## Problem to solve:
Give back all the data exactly as it was written.

Stored items:
__________
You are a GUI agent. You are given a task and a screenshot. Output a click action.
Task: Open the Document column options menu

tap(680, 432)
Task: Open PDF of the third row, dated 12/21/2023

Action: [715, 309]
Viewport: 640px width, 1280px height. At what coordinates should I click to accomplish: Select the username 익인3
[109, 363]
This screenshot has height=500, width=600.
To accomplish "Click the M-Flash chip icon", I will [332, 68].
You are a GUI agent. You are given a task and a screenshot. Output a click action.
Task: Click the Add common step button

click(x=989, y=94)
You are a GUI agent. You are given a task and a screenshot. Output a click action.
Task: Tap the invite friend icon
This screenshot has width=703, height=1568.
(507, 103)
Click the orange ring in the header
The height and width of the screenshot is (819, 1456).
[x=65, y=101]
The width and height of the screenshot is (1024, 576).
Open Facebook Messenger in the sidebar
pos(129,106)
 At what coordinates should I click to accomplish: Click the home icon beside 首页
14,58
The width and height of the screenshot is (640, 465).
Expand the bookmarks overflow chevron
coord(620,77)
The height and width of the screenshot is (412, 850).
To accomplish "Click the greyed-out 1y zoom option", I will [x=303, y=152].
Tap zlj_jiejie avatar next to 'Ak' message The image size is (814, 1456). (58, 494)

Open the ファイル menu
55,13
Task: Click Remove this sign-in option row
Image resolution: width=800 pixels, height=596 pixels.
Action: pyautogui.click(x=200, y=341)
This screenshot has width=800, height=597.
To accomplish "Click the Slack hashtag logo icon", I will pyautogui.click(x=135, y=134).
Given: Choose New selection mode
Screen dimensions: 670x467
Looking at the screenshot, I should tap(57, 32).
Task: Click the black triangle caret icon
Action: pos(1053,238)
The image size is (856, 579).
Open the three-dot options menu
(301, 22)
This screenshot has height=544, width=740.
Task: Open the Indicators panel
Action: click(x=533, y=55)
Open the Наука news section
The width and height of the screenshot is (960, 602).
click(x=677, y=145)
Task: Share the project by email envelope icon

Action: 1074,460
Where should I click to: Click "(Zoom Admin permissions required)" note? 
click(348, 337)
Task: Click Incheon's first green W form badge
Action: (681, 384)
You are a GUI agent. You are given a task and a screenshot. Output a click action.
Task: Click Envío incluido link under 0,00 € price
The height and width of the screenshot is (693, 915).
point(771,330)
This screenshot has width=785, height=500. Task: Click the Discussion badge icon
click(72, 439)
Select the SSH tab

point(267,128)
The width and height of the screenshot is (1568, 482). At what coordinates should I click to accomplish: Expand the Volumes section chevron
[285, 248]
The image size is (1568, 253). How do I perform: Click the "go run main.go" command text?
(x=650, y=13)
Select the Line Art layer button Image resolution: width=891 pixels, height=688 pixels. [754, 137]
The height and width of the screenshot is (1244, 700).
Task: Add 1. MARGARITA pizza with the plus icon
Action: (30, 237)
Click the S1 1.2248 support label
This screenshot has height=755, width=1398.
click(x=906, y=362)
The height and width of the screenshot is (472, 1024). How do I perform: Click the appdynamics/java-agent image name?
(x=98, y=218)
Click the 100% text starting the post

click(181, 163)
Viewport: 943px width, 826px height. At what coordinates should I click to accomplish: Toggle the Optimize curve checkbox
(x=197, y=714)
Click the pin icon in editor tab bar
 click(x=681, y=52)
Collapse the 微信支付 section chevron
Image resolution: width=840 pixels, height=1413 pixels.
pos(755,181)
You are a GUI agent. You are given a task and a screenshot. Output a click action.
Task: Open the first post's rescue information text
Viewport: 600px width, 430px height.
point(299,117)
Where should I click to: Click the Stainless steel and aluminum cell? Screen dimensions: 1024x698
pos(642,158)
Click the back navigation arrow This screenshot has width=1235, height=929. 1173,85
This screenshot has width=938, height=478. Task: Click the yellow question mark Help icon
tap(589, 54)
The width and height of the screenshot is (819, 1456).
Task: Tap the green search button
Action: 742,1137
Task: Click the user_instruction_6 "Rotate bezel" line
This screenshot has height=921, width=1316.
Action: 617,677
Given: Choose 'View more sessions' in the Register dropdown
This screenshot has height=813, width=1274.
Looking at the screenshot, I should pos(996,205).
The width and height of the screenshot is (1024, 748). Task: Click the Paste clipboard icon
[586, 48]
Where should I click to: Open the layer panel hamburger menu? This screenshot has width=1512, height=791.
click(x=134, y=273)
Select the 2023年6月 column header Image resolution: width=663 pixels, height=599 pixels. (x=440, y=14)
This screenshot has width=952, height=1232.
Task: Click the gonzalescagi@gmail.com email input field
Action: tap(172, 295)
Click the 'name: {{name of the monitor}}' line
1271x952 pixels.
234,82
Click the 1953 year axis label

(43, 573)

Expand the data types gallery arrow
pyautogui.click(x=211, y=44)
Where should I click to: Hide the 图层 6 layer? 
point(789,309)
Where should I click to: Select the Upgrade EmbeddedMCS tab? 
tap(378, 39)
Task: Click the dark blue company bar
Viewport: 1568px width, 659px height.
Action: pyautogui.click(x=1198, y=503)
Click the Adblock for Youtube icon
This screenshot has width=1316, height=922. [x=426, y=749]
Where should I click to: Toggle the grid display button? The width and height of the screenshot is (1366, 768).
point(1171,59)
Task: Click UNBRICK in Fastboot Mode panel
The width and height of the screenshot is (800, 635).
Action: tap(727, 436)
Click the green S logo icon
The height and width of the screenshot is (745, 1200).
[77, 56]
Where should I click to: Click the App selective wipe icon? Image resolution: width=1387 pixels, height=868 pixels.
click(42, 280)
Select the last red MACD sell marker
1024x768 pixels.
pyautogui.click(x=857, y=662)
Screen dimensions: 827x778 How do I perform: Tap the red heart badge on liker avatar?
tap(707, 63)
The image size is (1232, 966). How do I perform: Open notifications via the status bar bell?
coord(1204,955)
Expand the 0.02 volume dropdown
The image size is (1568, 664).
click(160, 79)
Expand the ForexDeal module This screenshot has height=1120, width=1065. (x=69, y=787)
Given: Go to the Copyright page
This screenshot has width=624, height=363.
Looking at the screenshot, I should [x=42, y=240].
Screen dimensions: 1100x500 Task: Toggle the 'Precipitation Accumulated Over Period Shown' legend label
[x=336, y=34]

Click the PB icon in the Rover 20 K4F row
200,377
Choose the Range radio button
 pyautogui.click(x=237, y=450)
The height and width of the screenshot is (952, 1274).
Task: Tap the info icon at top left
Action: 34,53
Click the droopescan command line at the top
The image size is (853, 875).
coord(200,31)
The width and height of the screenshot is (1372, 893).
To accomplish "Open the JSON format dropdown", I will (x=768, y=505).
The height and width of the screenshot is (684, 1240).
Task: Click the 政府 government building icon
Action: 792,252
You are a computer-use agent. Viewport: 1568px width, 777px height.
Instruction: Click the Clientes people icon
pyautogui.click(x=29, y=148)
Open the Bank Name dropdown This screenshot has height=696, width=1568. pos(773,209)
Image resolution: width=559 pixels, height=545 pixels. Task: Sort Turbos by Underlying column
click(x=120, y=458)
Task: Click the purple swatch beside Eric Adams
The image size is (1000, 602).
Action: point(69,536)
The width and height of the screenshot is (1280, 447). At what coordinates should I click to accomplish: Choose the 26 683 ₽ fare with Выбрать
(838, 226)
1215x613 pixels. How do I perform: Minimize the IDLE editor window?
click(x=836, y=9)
__________
## Answer space:
You are a GUI agent. You are given a task and a screenshot. Output a click action.
Task: Open the Document column options menu

tap(680, 432)
Task: Open PDF of the third row, dated 12/21/2023

Action: [715, 309]
Viewport: 640px width, 1280px height. At what coordinates should I click to accomplish: Select the username 익인3
[109, 363]
This screenshot has height=500, width=600.
To accomplish "Click the M-Flash chip icon", I will [332, 68].
You are a GUI agent. You are given a task and a screenshot. Output a click action.
Task: Click the Add common step button

click(x=989, y=94)
You are a GUI agent. You are given a task and a screenshot. Output a click action.
Task: Tap the invite friend icon
This screenshot has width=703, height=1568.
(507, 103)
Click the orange ring in the header
The height and width of the screenshot is (819, 1456).
[x=65, y=101]
The width and height of the screenshot is (1024, 576).
Open Facebook Messenger in the sidebar
pos(129,106)
 At what coordinates should I click to accomplish: Click the home icon beside 首页
14,58
The width and height of the screenshot is (640, 465).
Expand the bookmarks overflow chevron
coord(620,77)
The height and width of the screenshot is (412, 850).
To accomplish "Click the greyed-out 1y zoom option", I will [x=303, y=152].
Tap zlj_jiejie avatar next to 'Ak' message The image size is (814, 1456). (58, 494)

Open the ファイル menu
55,13
Task: Click Remove this sign-in option row
Image resolution: width=800 pixels, height=596 pixels.
Action: pyautogui.click(x=200, y=341)
This screenshot has width=800, height=597.
To accomplish "Click the Slack hashtag logo icon", I will pyautogui.click(x=135, y=134).
Given: Choose New selection mode
Screen dimensions: 670x467
Looking at the screenshot, I should tap(57, 32).
Task: Click the black triangle caret icon
Action: pos(1053,238)
The image size is (856, 579).
Open the three-dot options menu
(301, 22)
This screenshot has height=544, width=740.
Task: Open the Indicators panel
Action: click(x=533, y=55)
Open the Наука news section
The width and height of the screenshot is (960, 602).
click(x=677, y=145)
Task: Share the project by email envelope icon

Action: 1074,460
Where should I click to: Click "(Zoom Admin permissions required)" note? 
click(348, 337)
Task: Click Incheon's first green W form badge
Action: (681, 384)
You are a GUI agent. You are given a task and a screenshot. Output a click action.
Task: Click Envío incluido link under 0,00 € price
The height and width of the screenshot is (693, 915).
point(771,330)
This screenshot has width=785, height=500. Task: Click the Discussion badge icon
click(72, 439)
Select the SSH tab

point(267,128)
The width and height of the screenshot is (1568, 482). At what coordinates should I click to accomplish: Expand the Volumes section chevron
[285, 248]
The image size is (1568, 253). How do I perform: Click the "go run main.go" command text?
(x=650, y=13)
Select the Line Art layer button Image resolution: width=891 pixels, height=688 pixels. [754, 137]
The height and width of the screenshot is (1244, 700).
Task: Add 1. MARGARITA pizza with the plus icon
Action: (30, 237)
Click the S1 1.2248 support label
This screenshot has height=755, width=1398.
click(x=906, y=362)
The height and width of the screenshot is (472, 1024). How do I perform: Click the appdynamics/java-agent image name?
(x=98, y=218)
Click the 100% text starting the post

click(181, 163)
Viewport: 943px width, 826px height. At what coordinates should I click to accomplish: Toggle the Optimize curve checkbox
(x=197, y=714)
Click the pin icon in editor tab bar
 click(x=681, y=52)
Collapse the 微信支付 section chevron
Image resolution: width=840 pixels, height=1413 pixels.
pos(755,181)
You are a GUI agent. You are given a task and a screenshot. Output a click action.
Task: Open the first post's rescue information text
Viewport: 600px width, 430px height.
point(299,117)
Where should I click to: Click the Stainless steel and aluminum cell? Screen dimensions: 1024x698
pos(642,158)
Click the back navigation arrow This screenshot has width=1235, height=929. 1173,85
This screenshot has width=938, height=478. Task: Click the yellow question mark Help icon
tap(589, 54)
The width and height of the screenshot is (819, 1456).
Task: Tap the green search button
Action: 742,1137
Task: Click the user_instruction_6 "Rotate bezel" line
This screenshot has height=921, width=1316.
Action: 617,677
Given: Choose 'View more sessions' in the Register dropdown
This screenshot has height=813, width=1274.
Looking at the screenshot, I should pos(996,205).
The width and height of the screenshot is (1024, 748). Task: Click the Paste clipboard icon
[586, 48]
Where should I click to: Open the layer panel hamburger menu? This screenshot has width=1512, height=791.
click(x=134, y=273)
Select the 2023年6月 column header Image resolution: width=663 pixels, height=599 pixels. (x=440, y=14)
This screenshot has width=952, height=1232.
Task: Click the gonzalescagi@gmail.com email input field
Action: tap(172, 295)
Click the 'name: {{name of the monitor}}' line
1271x952 pixels.
234,82
Click the 1953 year axis label

(43, 573)

Expand the data types gallery arrow
pyautogui.click(x=211, y=44)
Where should I click to: Hide the 图层 6 layer? 
point(789,309)
Where should I click to: Select the Upgrade EmbeddedMCS tab? 
tap(378, 39)
Task: Click the dark blue company bar
Viewport: 1568px width, 659px height.
Action: pyautogui.click(x=1198, y=503)
Click the Adblock for Youtube icon
This screenshot has width=1316, height=922. [x=426, y=749]
Where should I click to: Toggle the grid display button? The width and height of the screenshot is (1366, 768).
point(1171,59)
Task: Click UNBRICK in Fastboot Mode panel
The width and height of the screenshot is (800, 635).
Action: tap(727, 436)
Click the green S logo icon
The height and width of the screenshot is (745, 1200).
[77, 56]
Where should I click to: Click the App selective wipe icon? Image resolution: width=1387 pixels, height=868 pixels.
click(42, 280)
Select the last red MACD sell marker
1024x768 pixels.
pyautogui.click(x=857, y=662)
Screen dimensions: 827x778 How do I perform: Tap the red heart badge on liker avatar?
tap(707, 63)
The image size is (1232, 966). How do I perform: Open notifications via the status bar bell?
coord(1204,955)
Expand the 0.02 volume dropdown
The image size is (1568, 664).
click(160, 79)
Expand the ForexDeal module This screenshot has height=1120, width=1065. (x=69, y=787)
Given: Go to the Copyright page
This screenshot has width=624, height=363.
Looking at the screenshot, I should [x=42, y=240].
Screen dimensions: 1100x500 Task: Toggle the 'Precipitation Accumulated Over Period Shown' legend label
[x=336, y=34]

Click the PB icon in the Rover 20 K4F row
200,377
Choose the Range radio button
 pyautogui.click(x=237, y=450)
The height and width of the screenshot is (952, 1274).
Task: Tap the info icon at top left
Action: 34,53
Click the droopescan command line at the top
The image size is (853, 875).
coord(200,31)
The width and height of the screenshot is (1372, 893).
To accomplish "Open the JSON format dropdown", I will (x=768, y=505).
The height and width of the screenshot is (684, 1240).
Task: Click the 政府 government building icon
Action: 792,252
You are a computer-use agent. Viewport: 1568px width, 777px height.
Instruction: Click the Clientes people icon
pyautogui.click(x=29, y=148)
Open the Bank Name dropdown This screenshot has height=696, width=1568. pos(773,209)
Image resolution: width=559 pixels, height=545 pixels. Task: Sort Turbos by Underlying column
click(x=120, y=458)
Task: Click the purple swatch beside Eric Adams
The image size is (1000, 602).
Action: point(69,536)
The width and height of the screenshot is (1280, 447). At what coordinates should I click to accomplish: Choose the 26 683 ₽ fare with Выбрать
(838, 226)
1215x613 pixels. How do I perform: Minimize the IDLE editor window?
click(x=836, y=9)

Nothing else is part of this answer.